Third, libraries are not plentifully endowed with space or money or staff these days, so any space dedicated solely to books is space that can’t do anything else at all for DH. And any book-only space that is kept open despite low usage means a library staff complement that could be doing DH work but isn’t, because keeping a space open even if nobody’s using it takes work. So if you sense a kind of friction sometimes between librarians and faculty, you’re not imagining things; it’s real.

Another site of Ph.D-or-not friction, of course, is the DH Labor Wars: who actually gets DH jobs, especially in libraries. I won’t lie, I have a dog in this hunt. I teach library school, and some of my library-school students want to do DH work in libraries, or want other library jobs that DH skills will give them a leg up on. Of that group, some of them have humanities Ph.Ds and some don’t. It’s really unclear to me how I’m supposed to explain their options to them. Am I supposed to say “You can’t do library DH work if you don’t have a humanities Ph.D?” I don’t want to say that. I’m pretty sure it’s not true. I don’t even think that DH wants it to be true, though I could be wrong. But that sure is the message a lot of DH employment announcements are giving me. Ph.Ds only! MLSes need not apply! There are grant agencies like CLIR and ACLS who will fund Ph.Ds but not MLSes, for example.
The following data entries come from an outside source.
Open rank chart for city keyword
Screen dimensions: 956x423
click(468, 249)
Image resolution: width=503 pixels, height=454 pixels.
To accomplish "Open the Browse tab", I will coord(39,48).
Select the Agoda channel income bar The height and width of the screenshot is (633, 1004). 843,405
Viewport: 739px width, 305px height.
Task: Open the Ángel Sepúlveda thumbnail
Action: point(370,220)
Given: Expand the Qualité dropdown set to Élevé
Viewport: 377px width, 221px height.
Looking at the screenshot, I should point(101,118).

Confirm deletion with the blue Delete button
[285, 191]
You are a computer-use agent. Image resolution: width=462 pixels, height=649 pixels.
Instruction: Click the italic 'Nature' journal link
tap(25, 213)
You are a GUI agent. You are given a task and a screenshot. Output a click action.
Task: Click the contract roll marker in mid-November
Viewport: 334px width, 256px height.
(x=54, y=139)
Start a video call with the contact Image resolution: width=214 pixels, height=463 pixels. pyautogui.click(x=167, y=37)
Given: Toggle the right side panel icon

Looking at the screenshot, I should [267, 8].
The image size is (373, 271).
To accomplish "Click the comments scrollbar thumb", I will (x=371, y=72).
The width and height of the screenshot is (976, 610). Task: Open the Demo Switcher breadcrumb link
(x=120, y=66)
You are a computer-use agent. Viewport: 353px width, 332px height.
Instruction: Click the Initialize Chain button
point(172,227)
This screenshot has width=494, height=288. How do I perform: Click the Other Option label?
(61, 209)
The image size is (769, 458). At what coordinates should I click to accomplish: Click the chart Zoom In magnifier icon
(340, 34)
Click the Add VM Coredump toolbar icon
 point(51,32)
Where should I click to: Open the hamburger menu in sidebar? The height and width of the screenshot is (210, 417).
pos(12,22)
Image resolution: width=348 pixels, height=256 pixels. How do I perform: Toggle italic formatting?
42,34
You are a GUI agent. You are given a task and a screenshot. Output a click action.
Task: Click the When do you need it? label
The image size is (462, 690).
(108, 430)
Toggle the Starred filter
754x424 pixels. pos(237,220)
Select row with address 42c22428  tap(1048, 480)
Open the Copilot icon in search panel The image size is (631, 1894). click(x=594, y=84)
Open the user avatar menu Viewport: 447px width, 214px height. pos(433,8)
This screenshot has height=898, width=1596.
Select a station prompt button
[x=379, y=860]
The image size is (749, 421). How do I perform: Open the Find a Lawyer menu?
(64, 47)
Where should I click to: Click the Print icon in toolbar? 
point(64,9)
Here’s where I plant my flag: I believe some of my students without Ph.Ds are legitimately competitive for library DH jobs, and excluding them solely on the basis of degree is unfair. I’m not even convinced it helps the Ph.Ds sometimes, because librarians aren’t stupid— librarians know what the score is; librarians know this is unfair; and librarians know that Ph.Ds do not automatically have the competencies that libraries need. If I’m wrong and my non-Ph.D students aren’t legitimately competitive, they just won’t get the jobs, and that seems fine to me. But if I’m right, that’s bad for DH; DH isn’t getting the best people because it’s excluding some. Moreover, as Miriam [Posner] alluded to yesterday, excluding MLSes a priori gives libraries excuses to be suspicious of Ph.Ds hired into library DH jobs, to treat them really badly, and to set them up to fail. As a sometime academic librarian, I wish we wouldn’t do that! It’s not those Ph.Ds’ fault that grant agencies are trying to sell out academic librarianship for a mess of pottage! I don’t like that either, I won’t lie, but librarians who take out that frustration on the Ph.Ds are bullies, and I don’t want to train people to enter a profession full of bullies.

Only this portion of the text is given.